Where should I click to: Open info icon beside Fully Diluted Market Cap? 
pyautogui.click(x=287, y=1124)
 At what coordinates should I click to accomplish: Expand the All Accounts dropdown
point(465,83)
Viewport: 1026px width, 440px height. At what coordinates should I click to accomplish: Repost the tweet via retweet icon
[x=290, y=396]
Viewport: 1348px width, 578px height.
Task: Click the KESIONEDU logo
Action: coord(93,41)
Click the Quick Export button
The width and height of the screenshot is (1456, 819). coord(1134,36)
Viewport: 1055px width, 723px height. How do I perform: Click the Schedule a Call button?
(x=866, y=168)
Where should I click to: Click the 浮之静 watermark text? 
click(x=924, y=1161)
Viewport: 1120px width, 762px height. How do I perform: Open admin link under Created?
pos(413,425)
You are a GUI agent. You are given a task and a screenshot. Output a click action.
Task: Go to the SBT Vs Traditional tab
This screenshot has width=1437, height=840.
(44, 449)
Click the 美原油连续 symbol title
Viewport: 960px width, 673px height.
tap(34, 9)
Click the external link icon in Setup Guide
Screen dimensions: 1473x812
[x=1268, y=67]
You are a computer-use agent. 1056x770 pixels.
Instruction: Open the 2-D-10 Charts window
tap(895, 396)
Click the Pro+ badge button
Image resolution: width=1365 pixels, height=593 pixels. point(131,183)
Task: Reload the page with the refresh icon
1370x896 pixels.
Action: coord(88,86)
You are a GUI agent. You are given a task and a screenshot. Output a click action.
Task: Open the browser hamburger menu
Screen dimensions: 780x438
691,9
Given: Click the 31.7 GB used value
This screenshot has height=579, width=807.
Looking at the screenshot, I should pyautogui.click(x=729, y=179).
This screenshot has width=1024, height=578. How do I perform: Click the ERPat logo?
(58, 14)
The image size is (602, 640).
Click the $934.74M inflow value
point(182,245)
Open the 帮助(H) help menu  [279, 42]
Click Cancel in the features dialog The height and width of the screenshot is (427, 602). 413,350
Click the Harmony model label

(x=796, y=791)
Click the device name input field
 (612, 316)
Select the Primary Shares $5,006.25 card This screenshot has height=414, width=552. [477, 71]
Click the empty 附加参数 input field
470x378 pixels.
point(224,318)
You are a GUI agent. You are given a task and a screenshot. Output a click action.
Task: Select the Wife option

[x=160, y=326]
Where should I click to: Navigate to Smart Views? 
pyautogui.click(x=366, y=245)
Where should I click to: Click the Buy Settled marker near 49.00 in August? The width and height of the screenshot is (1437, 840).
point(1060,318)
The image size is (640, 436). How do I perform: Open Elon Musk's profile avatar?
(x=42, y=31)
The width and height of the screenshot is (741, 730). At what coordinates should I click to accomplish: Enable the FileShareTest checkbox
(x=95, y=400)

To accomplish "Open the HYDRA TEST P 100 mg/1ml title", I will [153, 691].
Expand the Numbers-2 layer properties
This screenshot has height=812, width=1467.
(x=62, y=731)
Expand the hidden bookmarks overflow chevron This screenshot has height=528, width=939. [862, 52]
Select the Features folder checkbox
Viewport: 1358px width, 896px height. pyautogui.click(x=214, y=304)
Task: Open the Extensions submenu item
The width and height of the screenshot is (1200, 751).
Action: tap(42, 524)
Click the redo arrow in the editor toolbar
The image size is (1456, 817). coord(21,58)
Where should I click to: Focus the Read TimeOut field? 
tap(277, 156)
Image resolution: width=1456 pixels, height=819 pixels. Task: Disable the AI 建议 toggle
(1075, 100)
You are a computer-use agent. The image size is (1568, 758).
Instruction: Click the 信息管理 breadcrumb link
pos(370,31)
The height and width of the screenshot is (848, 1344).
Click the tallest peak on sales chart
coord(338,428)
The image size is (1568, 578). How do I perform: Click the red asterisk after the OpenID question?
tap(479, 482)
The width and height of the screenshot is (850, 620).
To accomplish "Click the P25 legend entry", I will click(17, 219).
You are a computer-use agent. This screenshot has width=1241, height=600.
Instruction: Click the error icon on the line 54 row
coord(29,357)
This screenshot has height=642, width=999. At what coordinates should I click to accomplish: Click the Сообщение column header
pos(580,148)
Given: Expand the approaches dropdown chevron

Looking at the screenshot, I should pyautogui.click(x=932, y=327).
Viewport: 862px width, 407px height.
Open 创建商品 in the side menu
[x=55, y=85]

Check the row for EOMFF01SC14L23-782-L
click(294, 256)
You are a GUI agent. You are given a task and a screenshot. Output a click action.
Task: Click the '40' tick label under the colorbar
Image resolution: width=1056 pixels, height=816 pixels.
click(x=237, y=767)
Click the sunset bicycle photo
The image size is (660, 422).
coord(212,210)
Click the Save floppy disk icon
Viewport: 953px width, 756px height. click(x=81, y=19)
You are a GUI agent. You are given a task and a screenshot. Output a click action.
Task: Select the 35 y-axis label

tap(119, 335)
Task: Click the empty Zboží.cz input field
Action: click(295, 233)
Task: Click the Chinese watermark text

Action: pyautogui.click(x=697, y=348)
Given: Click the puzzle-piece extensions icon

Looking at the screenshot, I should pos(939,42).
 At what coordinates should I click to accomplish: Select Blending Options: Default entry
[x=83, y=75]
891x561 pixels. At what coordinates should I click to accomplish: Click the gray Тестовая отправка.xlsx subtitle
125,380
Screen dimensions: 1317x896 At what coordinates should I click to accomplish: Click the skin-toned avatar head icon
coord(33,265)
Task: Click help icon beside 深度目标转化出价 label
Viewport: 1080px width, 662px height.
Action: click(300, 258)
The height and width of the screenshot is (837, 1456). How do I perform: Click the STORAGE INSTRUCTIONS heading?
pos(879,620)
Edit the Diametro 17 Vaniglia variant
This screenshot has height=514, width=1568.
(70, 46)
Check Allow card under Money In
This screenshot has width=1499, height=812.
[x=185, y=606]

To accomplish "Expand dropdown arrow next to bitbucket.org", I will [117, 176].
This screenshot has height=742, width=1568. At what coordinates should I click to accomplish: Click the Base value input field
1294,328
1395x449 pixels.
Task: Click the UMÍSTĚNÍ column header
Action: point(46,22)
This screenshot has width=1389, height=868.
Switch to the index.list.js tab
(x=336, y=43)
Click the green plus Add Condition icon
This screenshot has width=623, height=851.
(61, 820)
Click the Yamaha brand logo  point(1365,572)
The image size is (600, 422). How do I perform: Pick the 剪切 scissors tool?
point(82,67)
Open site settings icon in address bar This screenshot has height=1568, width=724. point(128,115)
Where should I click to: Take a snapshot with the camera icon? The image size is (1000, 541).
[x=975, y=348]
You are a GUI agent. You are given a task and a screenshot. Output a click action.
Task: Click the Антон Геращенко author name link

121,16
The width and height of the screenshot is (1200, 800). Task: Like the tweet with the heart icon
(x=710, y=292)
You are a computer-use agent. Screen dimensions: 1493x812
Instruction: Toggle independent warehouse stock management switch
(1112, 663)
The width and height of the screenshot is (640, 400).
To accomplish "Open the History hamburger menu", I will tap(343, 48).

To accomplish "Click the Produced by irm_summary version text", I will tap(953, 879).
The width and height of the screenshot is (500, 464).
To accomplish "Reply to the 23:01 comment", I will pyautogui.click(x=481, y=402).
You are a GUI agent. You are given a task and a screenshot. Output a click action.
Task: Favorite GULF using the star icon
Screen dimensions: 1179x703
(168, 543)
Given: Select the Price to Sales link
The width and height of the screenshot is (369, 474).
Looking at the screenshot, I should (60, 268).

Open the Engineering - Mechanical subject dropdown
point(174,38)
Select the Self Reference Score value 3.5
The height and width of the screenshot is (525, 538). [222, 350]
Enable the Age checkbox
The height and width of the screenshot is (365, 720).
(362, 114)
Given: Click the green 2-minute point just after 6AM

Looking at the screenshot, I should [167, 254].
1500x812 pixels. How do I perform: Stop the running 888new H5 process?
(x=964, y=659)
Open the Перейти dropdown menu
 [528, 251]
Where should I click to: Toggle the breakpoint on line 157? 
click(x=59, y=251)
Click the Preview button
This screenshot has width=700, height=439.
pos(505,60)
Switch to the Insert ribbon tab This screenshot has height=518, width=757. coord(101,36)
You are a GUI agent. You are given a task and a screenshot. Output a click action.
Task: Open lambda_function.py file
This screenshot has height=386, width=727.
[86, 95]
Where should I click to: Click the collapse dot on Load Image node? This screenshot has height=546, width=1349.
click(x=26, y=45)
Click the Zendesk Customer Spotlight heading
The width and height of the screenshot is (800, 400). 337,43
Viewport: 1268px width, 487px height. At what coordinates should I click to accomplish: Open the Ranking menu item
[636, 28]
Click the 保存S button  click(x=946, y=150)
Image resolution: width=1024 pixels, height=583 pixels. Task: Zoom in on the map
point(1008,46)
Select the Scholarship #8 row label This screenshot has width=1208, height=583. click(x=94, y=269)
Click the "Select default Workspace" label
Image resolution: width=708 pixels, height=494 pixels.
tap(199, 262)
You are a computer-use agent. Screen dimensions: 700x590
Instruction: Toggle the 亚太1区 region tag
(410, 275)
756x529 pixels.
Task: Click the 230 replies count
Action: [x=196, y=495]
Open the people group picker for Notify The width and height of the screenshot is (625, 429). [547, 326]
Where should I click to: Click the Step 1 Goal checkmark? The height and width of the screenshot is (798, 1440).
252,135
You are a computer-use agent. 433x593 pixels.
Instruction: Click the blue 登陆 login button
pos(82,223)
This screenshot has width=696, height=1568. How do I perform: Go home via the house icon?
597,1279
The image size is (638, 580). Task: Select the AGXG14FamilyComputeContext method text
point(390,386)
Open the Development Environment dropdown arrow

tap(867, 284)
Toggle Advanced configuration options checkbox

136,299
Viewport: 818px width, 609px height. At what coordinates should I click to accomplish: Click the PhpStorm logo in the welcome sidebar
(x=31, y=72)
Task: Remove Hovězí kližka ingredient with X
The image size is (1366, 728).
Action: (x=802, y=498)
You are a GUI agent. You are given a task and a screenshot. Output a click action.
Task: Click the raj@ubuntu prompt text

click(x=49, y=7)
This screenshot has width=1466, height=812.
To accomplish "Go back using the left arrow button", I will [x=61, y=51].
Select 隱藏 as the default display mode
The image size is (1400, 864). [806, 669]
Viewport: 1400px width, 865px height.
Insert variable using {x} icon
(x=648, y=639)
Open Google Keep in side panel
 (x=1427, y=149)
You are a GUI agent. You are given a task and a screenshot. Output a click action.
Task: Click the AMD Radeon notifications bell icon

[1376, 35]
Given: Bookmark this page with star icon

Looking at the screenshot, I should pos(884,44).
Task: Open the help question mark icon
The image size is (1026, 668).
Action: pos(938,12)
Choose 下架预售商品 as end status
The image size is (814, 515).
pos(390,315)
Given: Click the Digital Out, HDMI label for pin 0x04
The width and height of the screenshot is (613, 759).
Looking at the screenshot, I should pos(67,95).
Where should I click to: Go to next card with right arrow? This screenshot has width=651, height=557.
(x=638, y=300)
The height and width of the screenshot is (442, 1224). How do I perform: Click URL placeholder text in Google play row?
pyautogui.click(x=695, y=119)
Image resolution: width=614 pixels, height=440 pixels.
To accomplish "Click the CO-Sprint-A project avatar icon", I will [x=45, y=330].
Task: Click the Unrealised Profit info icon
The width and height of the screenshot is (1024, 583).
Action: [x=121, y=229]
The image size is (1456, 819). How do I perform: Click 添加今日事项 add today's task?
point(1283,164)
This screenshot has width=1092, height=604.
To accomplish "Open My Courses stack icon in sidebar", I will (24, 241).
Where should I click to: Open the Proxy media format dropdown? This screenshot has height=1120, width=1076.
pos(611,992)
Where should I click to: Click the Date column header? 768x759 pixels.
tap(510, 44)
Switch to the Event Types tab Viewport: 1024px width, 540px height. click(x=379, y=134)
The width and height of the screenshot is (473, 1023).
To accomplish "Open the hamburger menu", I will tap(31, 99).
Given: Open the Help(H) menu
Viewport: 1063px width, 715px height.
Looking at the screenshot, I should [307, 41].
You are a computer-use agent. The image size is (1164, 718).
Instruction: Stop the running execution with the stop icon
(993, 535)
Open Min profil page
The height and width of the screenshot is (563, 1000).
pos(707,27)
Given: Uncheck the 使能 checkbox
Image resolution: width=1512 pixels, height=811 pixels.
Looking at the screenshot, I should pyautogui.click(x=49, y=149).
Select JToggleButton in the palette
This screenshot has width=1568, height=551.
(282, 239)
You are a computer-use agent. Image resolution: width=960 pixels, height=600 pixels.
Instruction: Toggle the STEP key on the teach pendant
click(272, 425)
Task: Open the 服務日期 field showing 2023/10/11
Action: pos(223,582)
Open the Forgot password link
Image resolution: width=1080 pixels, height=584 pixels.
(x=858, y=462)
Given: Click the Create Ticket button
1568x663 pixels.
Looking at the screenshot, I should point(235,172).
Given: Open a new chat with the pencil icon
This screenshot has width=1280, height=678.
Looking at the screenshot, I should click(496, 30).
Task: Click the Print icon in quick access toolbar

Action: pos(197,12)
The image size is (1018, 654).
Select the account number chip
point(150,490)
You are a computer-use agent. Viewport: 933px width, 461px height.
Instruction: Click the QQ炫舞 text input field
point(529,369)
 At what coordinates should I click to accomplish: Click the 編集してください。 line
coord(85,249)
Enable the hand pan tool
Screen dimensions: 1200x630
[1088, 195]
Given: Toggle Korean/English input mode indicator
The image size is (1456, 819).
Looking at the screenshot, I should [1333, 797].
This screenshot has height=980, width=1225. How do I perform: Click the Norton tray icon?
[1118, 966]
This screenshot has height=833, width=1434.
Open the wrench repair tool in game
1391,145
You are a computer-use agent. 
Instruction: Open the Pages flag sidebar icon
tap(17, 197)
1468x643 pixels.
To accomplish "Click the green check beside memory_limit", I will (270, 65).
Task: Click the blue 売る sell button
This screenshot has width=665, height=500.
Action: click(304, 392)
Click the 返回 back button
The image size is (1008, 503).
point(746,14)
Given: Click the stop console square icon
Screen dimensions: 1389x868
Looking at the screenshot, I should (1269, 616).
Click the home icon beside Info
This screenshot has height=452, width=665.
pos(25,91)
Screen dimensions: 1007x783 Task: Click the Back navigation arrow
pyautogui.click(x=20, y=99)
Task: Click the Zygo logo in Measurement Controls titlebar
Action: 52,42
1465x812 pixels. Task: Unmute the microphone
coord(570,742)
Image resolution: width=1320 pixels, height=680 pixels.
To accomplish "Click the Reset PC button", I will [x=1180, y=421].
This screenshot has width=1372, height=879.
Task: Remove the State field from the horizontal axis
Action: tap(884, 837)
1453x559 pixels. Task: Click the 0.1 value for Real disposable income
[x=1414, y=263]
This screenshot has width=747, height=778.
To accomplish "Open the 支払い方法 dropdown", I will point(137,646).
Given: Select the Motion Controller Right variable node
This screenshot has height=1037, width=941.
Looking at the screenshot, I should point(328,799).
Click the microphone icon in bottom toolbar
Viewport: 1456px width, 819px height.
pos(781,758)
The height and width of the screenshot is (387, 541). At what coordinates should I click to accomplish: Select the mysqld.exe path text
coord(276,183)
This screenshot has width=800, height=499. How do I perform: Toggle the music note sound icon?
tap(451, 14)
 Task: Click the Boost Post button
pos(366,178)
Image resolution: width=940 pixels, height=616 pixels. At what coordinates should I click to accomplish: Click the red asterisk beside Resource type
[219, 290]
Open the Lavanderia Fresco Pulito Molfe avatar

- **Task brief**
Retype the listing word for word, starting at its first line and ending at the line that contains "Action: coord(93,41)".

- **Reply to the task**
Where should I click to: Open info icon beside Fully Diluted Market Cap? 
pyautogui.click(x=287, y=1124)
 At what coordinates should I click to accomplish: Expand the All Accounts dropdown
point(465,83)
Viewport: 1026px width, 440px height. At what coordinates should I click to accomplish: Repost the tweet via retweet icon
[x=290, y=396]
Viewport: 1348px width, 578px height.
Task: Click the KESIONEDU logo
Action: coord(93,41)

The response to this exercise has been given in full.